South Korea, US plan military exercises despite North Korean missile tests, officials say
By KIM GAMEL | STARS AND STRIPES Published: August 1, 2019
SEOUL, South Korea — North Korea fired what appeared to be two short-range ballistic missiles into the sea off its eastern coast Friday for the third time in just over a week, South Korean officials said.
The series of launches happened after the North warned the South against taking part in joint military exercises with the United States, which are reportedly to begin next week.
The communist state is also frustrated over stalled nuclear talks and is likely seeking leverage as Washington tries to restart them, experts said.
The missiles, which were fired from Yonghung at 2:59 a.m. and 3:23 a.m., flew nearly 140 miles at an altitude of about 15 miles, according to the South’s Joint Chiefs of Staff.
President Donald Trump continued to play down the testing activity.

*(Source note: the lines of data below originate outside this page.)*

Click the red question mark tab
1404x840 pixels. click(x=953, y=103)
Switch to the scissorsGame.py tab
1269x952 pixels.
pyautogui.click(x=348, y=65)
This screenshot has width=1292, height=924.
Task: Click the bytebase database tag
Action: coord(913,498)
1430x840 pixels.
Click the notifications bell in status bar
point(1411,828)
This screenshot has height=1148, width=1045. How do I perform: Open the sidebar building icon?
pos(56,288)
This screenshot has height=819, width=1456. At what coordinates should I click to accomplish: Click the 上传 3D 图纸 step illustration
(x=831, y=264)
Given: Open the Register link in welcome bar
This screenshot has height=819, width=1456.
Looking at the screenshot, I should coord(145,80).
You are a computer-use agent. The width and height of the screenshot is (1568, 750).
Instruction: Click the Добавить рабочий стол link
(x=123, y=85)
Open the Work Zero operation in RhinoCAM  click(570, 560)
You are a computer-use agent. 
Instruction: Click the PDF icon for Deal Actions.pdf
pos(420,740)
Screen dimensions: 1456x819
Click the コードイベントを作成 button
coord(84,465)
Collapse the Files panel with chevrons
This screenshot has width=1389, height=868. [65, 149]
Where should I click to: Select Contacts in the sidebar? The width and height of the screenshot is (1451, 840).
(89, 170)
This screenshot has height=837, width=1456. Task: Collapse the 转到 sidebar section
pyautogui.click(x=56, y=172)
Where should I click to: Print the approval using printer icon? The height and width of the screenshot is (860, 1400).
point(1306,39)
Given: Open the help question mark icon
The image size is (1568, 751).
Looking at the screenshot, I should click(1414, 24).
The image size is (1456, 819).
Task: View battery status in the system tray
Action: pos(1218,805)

“I think it’s very much under control,” he told reporters at the White House on Thursday. “I have no problem. We’ll see what happens, but these are short-range missiles. They are very standard.”
The latest flurry of activity began July 25 when the North launched two short-range ballistic missiles into the sea, calling them a “solemn warning” to Seoul as it gears up for the mainly computer simulated drills.
U.S. officials said the joint training would be held as planned but did not provide a date.
The Yonhap News Agency on Friday quoted military sources as saying the command post exercise would begin on Monday. The allies will also hold joint sessions for about 10 days aimed at testing South Korea’s capabilities with an eye toward the transfer of wartime operational control, which is currently held by the United States, Yonhap said.
North Korea conducted another launch on Wednesday, saying it was a test of a newly developed “large-caliber multiple launch guided rocket system.”
Friday’s launch took place in a different area than the others. Experts have said the North is developing weapons that are mobile and can be harder to detect than those launched from a fixed site.
South Korea’s presidential office said an initial assessment with the U.S. military showed the projectiles fired Thursday were probably the same new type of short-range ballistic missile the North has tested previously.
But it stressed further analysis was needed because of the North’s different description of the launch on Wednesday.
North Korea test-fired dozens of missiles and conducted three nuclear tests in 2016-17, showing strong progress in developing a nuclear weapon that could target the U.S. mainland.
Tensions spiked as Trump and North Korean leader Kim Jong Un traded personal insults and threats of war.
But the situation has calmed as a diplomatic effort to persuade the North to give up its nuclear weapons gained momentum last year, and Kim promised to suspend long-range missile and nuclear tests.